Mircette is indicated for the prevention of pregnancy in women who elect to use oral contraceptives as a method of contraception. Based on the most recent quarter, annualized sales of Mircette were approximately $144 million. Mircette is a 28-tablet regimen that represents a combination of desogestrel/ethinyl estradiol tablets and ethinyl estradiol tablets.
Duramed Pharmaceuticals filed its application for Mircette in May 2000, and the FDA accepted the application in July 2000, initiating the patent challenge case between Bio-Technology General Corp., which licenses Organon to produce Mircette, and Duramed. Oral arguments were heard in District Court in New Jersey in October 2001. Barr received tentative approval from the FDA for its generic version of Mircette last week.
Earlier this year Barr completed the merger agreement with Duramed, a developer, manufacturer and marketer of prescription drug products including women's health and the hormone replacement therapies. Barr expects the merger will accelerate the Company's drive to become a leading developer, manufacturer and marketer of proprietary and generic female healthcare products, including hormone replacement therapies and oral contraceptives.
Barr Laboratories, Inc. is engaged in the development, manufacture and marketing of generic and proprietary pharmaceuticals.

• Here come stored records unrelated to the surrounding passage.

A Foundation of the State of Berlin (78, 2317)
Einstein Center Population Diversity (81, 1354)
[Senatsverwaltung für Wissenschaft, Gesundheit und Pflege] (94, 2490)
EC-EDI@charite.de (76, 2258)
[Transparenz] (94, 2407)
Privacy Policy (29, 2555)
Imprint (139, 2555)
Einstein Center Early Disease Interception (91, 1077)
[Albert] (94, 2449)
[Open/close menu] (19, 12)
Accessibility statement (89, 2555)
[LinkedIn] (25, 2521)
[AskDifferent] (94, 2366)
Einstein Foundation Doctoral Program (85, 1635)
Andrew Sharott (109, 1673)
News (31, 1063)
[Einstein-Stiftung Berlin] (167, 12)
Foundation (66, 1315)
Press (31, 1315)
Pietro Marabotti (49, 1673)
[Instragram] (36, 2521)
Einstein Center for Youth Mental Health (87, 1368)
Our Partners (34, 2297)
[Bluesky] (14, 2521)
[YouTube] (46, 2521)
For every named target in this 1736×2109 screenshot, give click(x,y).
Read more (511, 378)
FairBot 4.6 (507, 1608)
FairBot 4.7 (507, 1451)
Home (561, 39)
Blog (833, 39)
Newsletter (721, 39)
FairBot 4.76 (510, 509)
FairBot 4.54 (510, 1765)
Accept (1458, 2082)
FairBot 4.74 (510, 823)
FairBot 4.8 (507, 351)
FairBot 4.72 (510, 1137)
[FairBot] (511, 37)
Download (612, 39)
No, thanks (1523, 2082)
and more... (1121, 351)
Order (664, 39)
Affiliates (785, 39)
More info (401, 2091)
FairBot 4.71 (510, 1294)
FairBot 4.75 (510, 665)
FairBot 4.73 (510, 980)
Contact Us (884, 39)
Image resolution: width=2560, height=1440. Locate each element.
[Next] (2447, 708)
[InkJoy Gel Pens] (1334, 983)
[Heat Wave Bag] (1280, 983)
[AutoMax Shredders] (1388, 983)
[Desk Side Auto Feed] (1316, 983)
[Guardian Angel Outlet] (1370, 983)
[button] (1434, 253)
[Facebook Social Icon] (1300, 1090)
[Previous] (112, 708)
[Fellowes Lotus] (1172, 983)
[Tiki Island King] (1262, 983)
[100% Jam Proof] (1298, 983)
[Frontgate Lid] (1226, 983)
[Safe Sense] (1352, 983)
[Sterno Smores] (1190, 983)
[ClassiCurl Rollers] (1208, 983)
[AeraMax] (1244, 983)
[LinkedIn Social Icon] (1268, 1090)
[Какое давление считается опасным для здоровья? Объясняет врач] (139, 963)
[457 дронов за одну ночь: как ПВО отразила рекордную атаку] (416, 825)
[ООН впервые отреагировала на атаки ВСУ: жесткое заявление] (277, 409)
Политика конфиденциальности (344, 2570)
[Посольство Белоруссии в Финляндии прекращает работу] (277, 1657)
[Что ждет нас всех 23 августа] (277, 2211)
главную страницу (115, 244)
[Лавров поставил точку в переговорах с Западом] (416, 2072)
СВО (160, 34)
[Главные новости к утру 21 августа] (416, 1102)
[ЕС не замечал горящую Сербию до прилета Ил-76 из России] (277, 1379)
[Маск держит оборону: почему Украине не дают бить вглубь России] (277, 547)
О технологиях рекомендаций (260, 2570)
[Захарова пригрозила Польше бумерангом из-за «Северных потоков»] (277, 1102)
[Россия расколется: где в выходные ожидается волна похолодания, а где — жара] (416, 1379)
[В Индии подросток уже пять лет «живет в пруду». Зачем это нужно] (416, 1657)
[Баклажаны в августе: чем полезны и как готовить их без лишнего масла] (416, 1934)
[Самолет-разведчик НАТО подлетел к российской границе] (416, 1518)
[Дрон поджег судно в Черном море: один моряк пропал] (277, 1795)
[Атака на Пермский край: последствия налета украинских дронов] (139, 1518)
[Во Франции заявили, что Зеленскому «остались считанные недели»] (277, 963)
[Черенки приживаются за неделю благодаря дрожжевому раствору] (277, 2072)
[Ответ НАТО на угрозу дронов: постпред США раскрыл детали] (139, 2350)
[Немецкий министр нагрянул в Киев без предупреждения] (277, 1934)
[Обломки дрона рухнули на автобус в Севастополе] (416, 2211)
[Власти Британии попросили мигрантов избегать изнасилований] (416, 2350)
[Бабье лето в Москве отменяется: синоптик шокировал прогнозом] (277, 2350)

Safe Harbor Statement: To the extent that any statements made in this release contain information that is not historical, these statements are essentially forward-looking. These statements are subject to risks and uncertainties that cannot be predicted or quantified and, consequently, actual results may differ materially from those expressed or implied by such forward-looking statements. Such risks and uncertainties include: the timing and outcome of legal proceedings, including Eli Lilly's appeal to the Supreme Court; the difficulty of predicting the timing of U.S. Food and Drug Administration ("FDA") approvals; the court and FDA's decisions on exclusivity periods; market and customer acceptance and demand for new pharmaceutical products; ability to market proprietary products; the impact of competitive products and pricing; timing and success of product development and launch; availability of raw materials; the regulatory environment; fluctuations in operating results; and, other risks detailed from time-to-time in the Company's filings with the Securities and Exchange Commission. Forward- looking statements can be identified by the use of words such as "expects," "plans," "will," "believes," "estimates," "intends," "may" and other words of similar meaning. Should known or unknown risks or uncertainties materialize, or should our assumptions prove inaccurate, actual results could vary materially from those anticipated. The Company undertakes no obligation to publicly update any forward-looking statements.